Het hof verenigt zich met de beschikking waarvan beroep, voor zover aan het oordeel van het hof onderworpen, en de gronden waarop deze berust.
Er bestaan ernstige bezwaren dat de verdachte gedurende een langere periode frequent heeft gehandeld in harddrugs. Op grond daarvan is het hof van oordeel dat er ernstig rekening mee moet worden gehouden dat de verdachte een misdrijf zal begaan waardoor de gezondheid of veiligheid van personen in gevaar kan worden gebracht.

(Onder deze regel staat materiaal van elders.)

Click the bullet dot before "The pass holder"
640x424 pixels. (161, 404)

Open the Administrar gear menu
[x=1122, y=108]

Met betrekking tot de onderzoeksgrond overweegt het hof dat deze gehandhaafd blijft, nu de advocaat-generaal aannemelijk heeft gemaakt dat nog onderzoekshandelingen worden verricht waarvoor continuering van de voorlopige hechtenis is vereist.

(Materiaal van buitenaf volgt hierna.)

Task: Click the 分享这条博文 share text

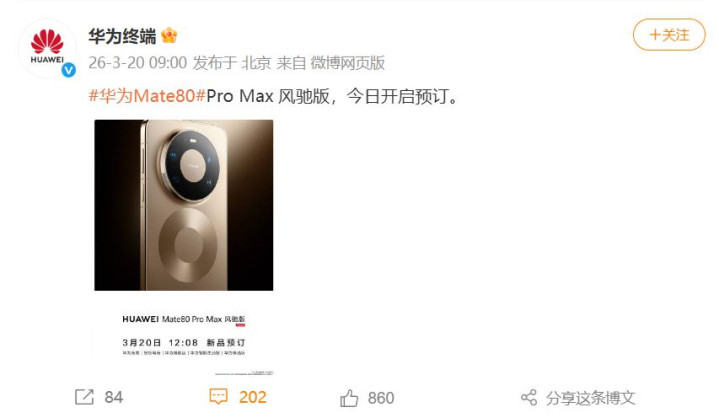Action: coord(591,398)
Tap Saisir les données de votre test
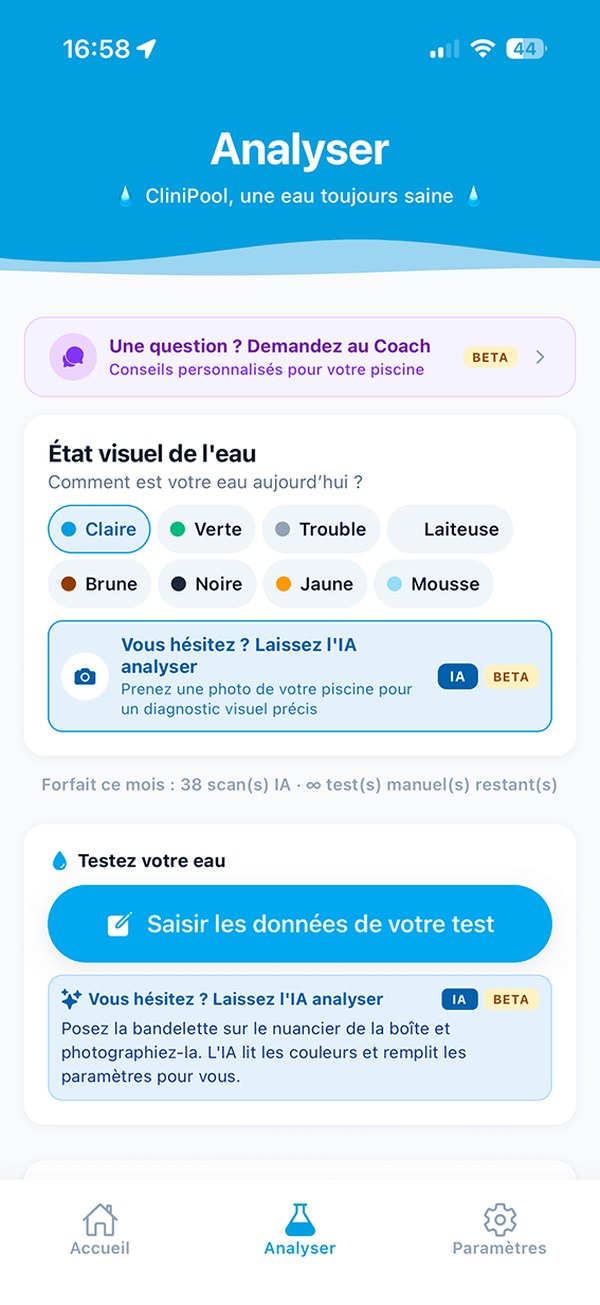 pos(300,924)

In hetgeen de raadsman naar voren heeft gebracht ziet het hof onvoldoende aanleiding om het persoonlijk belang van de verdachte zwaarder te laten wegen dan het maatschappelijk belang bij voortduring van de voorlopige hechtenis, te meer nu deze omstandigheden zich reeds voordeden ten tijde van de op de vordering inbewaringstelling genoemde periode. Het schorsingsverzoek wordt daarom afgewezen.
13-669155-16

De beslissing

Het hof:
WIJST AF het beroep tegen de bestreden beschikking, voor zover aan het oordeel van het hof onderworpen.
WIJST AF het verzoek tot schorsing van de voorlopige hechtenis.
Deze beschikking is gegeven op 30 november 2016 in raadkamer van dit hof door
mr. M. Iedema, voorzitter,
mrs. N.R.A. Meerbeek en J.H. Wesselink, raadsheren,
in tegenwoordigheid van mr. A.F. van der Heide als griffier.
De advocaat-generaal bij dit gerechtshof brengt vorenstaande beschikking ter kennis van de verdachte.